Dealey Plaza, consecrated in national tragedy, evokes emotion like no other place. On next year’s observance of that tragedy, the intensity of that emotion will be like no other time, and it will exert a strong pull on those who want to join in honoring Kennedy’s legacy.
Holding next year’s public memorial in Dealey Plaza is a good call, even though it brings with it logistical challenges. The plan to limit access to the area will ensure dignity for the presentation, which is envisioned as lasting no more than 45 minutes. Organizers also want to make sure it doesn’t become a VIP-only event.
After the memorial, conisisting of a few speakers and music, access to Dealey Plaza will be unrestricted, which is the way it should be.
It’s clear there are a lot of details to work out, but this plan is on the right track.
The fundamental starting point is sound: The commemoration will be focused on Kennedy, whose memory still electrifies the imagination. The fact that he was slain in the heart of Dallas has caused this city decades of sorrow and shame.

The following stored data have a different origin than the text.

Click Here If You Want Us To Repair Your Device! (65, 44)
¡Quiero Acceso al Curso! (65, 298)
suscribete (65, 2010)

Although the nation’s eyes will be trained on Dealey Plaza again next Nov. 22, it is not a time for Dallas to seek its own catharsis. Instead, it will be a time, as Mayor Mike Rawlings told this newspaper, for a serious, respectful ceremony that honors Kennedy’s life and leadership.
Rawlings also made a good choice in asking civic leader and philanthropist Ruth Sharp Altshuler to chair the commemoration’s steering committee. With a heart for the city’s needs, through decades of service leading boards and fund drives, Altshuler also has a personal connection with the events of November 1963. She was among those gathered for the Trade Mart luncheon to welcome the president — a banquet room that reacted in horror as the awful news spread. She was also a member of the grand jury that indicted Jack Ruby three days later for the murder of presidential assassin Lee Harvey Oswald.
The broad-based committee draws on many other key leaders, including vice chair Linda Pitts Custard, a longtime charity leader; U.S. Trade Ambassador and former Mayor Ron Kirk; and attorney Ken Menges, chairman of the Sixth Floor Museum board.
There is no subject of greater sensitivity that Dallas deals with on an ongoing basis. It’s also one that stirs strong individual emotions. The job of finding the right tone in commemorating that day and the nation’s loss is a tough one, but the broad outlines are in place.